The President of Pacific island nation, Kiribati, is reportedly looking for land to relocate his community as rising sea levels increase.

London educated Mr Anote Tong, who has campaigned strongly on the threat of climate change since he gained the presidency in 2003, believes climate change is a “fundamental moral challenge for humans in this century”.

“The future of real people is on the line,” he said at the Harvard University Center for the Environment last year.

Much of the Republic of Kiribati (pronounced KEE-ree-buhss) which covers an area of roughly 3.5 million square kilometres between Fiji and Hawaii is not more than five meters above sea level.

Its 100,000 citizens are spread across 21 inhabited atolls which include the Gilbert, Phoenix and Line island groups Many of the inhabitants are already seeing the effects of climate change.

According to Mr Tong, they are experiencing higher tides, coastal flooding, diminishing freshwater supplies, less rainfall as well as bleaching of some coral reefs. Many of the villagers had been forced to move inland, but with many of the islands mere atolls he said “we’re in danger of falling off if we keep moving back.”

“The reality is that we have to find alternative homes. The levels already in the atmosphere cannot be reversed,” he said.

Mr Tong’s initiative to seek land for relocation comes on the back of a similar announcement by president of the Maldives, Mohammed Nasheed.

The Maldives, a popular tourist haven of roughly 1200 islands, is situated some 700 kilometres west of Sri Lanka, in the Indian Ocean.

Newly elected, Mr Nasheed announced last year that his government was setting up a trust fund which would “act as a national insurance policy to help pay for a new homeland”.

Climate scientists say low lying island nations are at the forefront of climate change, describing them as the

“harbingers of things to come”.

Geochemist Daniel Schrag, the head of the Harvard Center for the Environment, told ScienceNews  that Kiribati

“literally faces going out of existence,”. To that effect Professor Schrag said he was impressed with Mr Tong’s efforts to secure a future for his people.

“I find what the president of Kiribati is doing extraordinary. He’s socially engineering an exit solution over a timetable that may take several decades. That’s unusual in government.”
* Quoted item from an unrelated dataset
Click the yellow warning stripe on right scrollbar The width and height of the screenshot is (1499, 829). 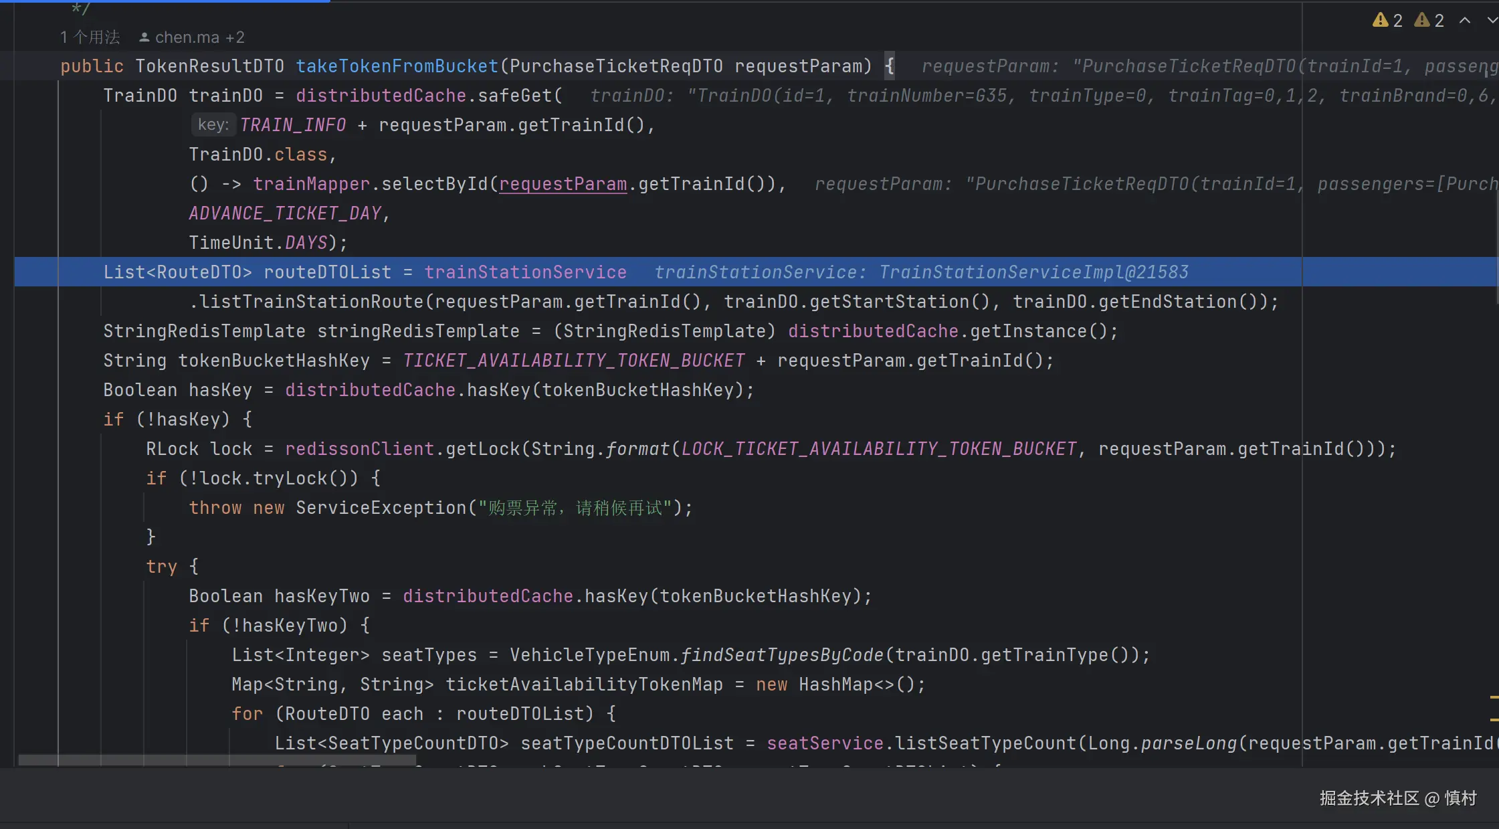coord(1494,698)
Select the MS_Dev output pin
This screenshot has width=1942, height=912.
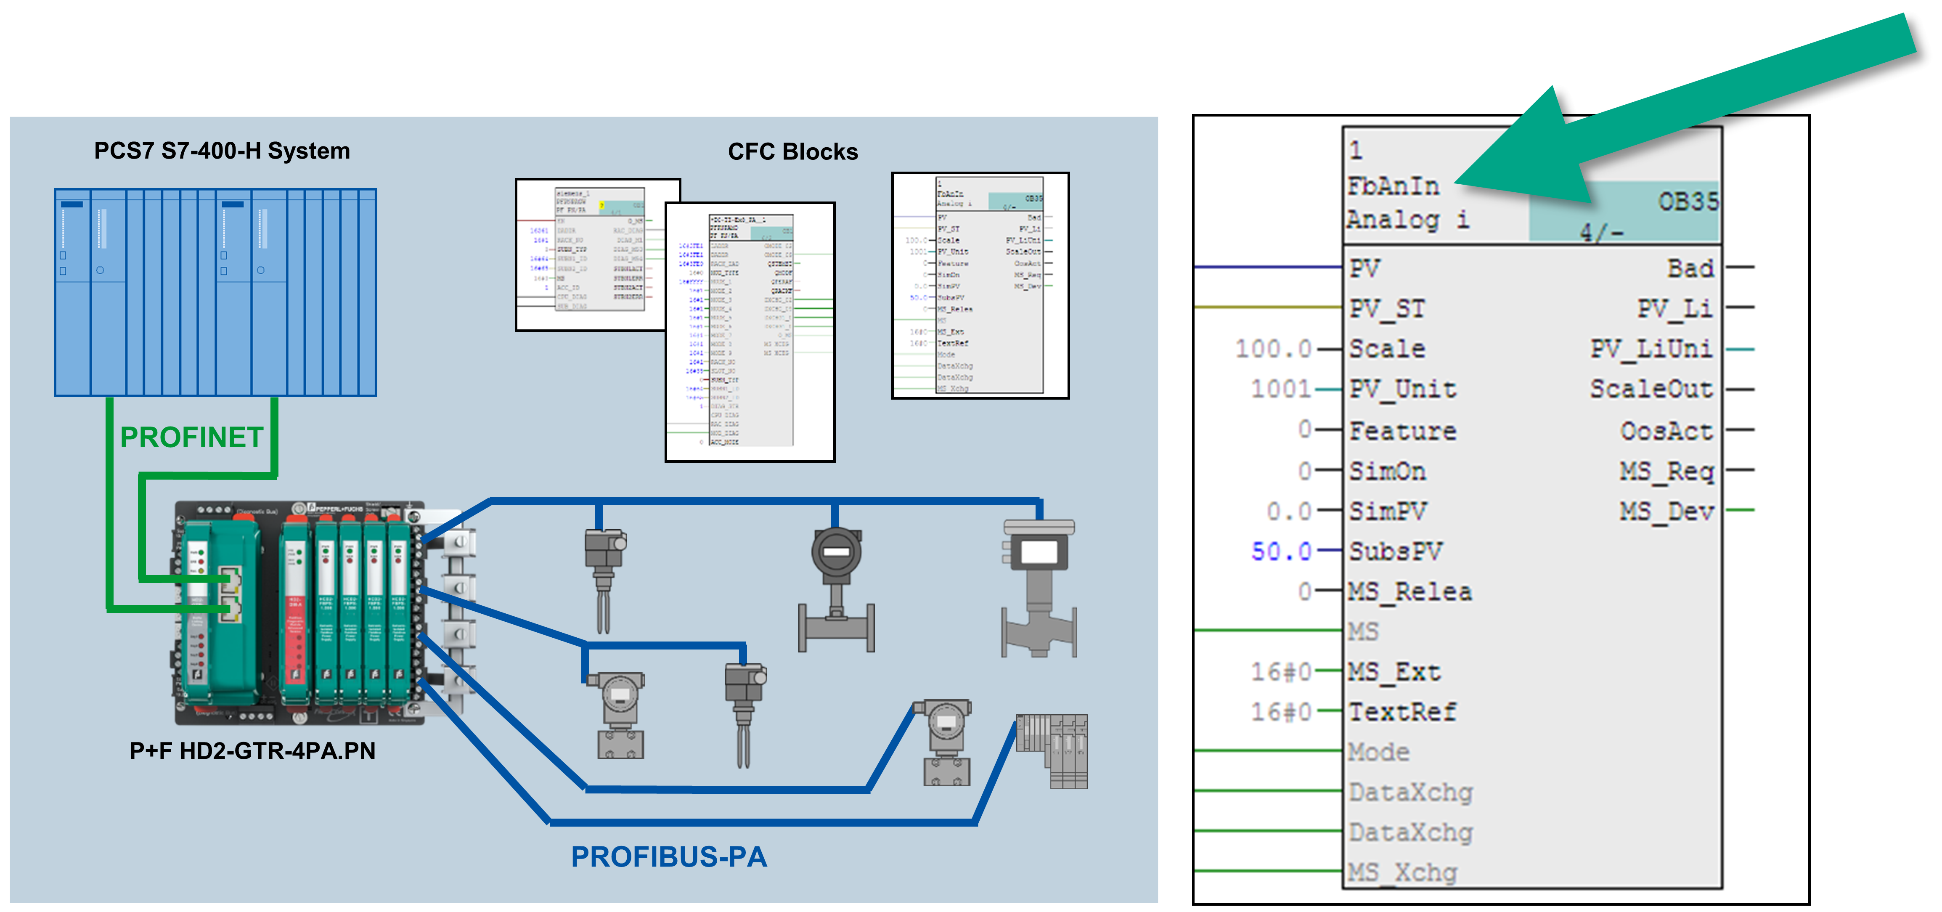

Mr Tong’s announcement comes as the 50 Pacific Islander seasonal workers arrive in Australia. They are the first of an expected 100 workers from Tonga Vanuatu, Papua New Guinea and Kiribati who are to come to Australia under a federal government pilot scheme.

The scheme has been implemented to overcome labour shortages in Australia’s rural industry but is also seen as a way of providing economic support to Pacific Island nations.